![]()
O ambiente na reunião, que juntou a direção do SIM, o ministro da Defesa Nuno Melo, a secretária de Estado da Administração Pública Marisa Garrido e o secretário de Estado Adjunto e da Defesa Nacional Álvaro Castello-Branco, foi descrito como francamente construtivo. Não se ficou, contudo, por meras intenções vagas. Das conversas saiu uma agenda concreta, quase um mapa para desfazer um nó que se foi apertando ao longo de sucessivos governos. A aplicação do regime de dedicação plena aos médicos civis, um compromisso antigo, foi dada como cumprida, ato que o sindicato saudou. Mas foi a tríade de medidas apresentadas que pretende responder ao mal-estar profundo.

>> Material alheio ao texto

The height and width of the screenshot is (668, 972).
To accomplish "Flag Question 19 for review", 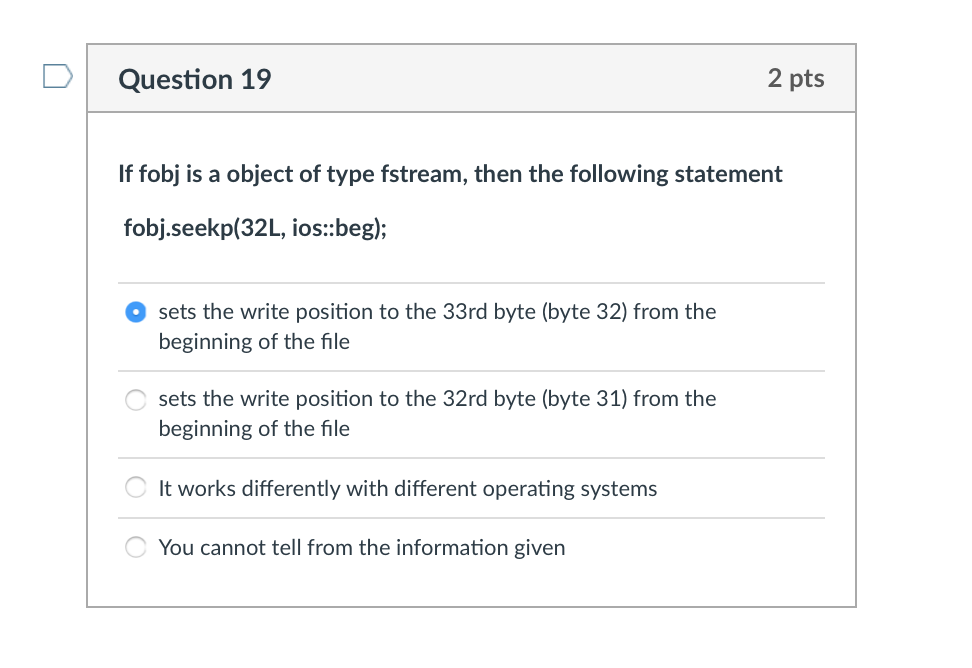I will [58, 76].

Para além do já referido concurso para a categoria superior, que deverá retomar uma periodicidade normal, o Governo afirmou pretender regularizar de vez as progressões na carreira. Isso significa desbloquear ascensões há muito prometidas, incluindo a progressão automática para Assistente Graduado quando alcançado o grau de consultor. Um outro capítulo, espinhoso, é o da conflitualidade judicial. A promessa é a de resolver as pendências que empurraram médicos para os tribunais, promovendo acordos nos processos em curso e criando regras claras para travar novos litígios.
O SIM não esconde uma certa expectativa cautelosa. Para o sindicato, estas medidas não são um fim em si mesmas. Elas são vistas como instrumentos fundamentais para dar estabilidade à carreira, permitir um planeamento de recursos humanos que não seja feito à sombra da escassez e reforçar a capacidade formativa do hospital, tanto em ligação com as faculdades de medicina como na especialização de novos médicos. A sustentabilidade do próprio Hospital das Forças Armadas, sublinham, depende disso. E, numa nota mais ampla, defendem que um sistema de saúde militar robusto, ao serviço de militares, veteranos e famílias, é pedra basilar de uma defesa nacional credível.
Ficou marcado um novo encontro, já na primeira semana de março. Será a prova de fogo. Nessa altura, após uma análise mais aprofundada dos problemas remanescentes e da definição do necessário planeamento de recursos humanos, ambas as partes esperam transformar as promessas de fevereiro em medidas tangíveis. O SIM aguarda, portanto, que se comece finalmente a escrever um capítulo novo numa história com demasiadas páginas em branco e processos estagnados.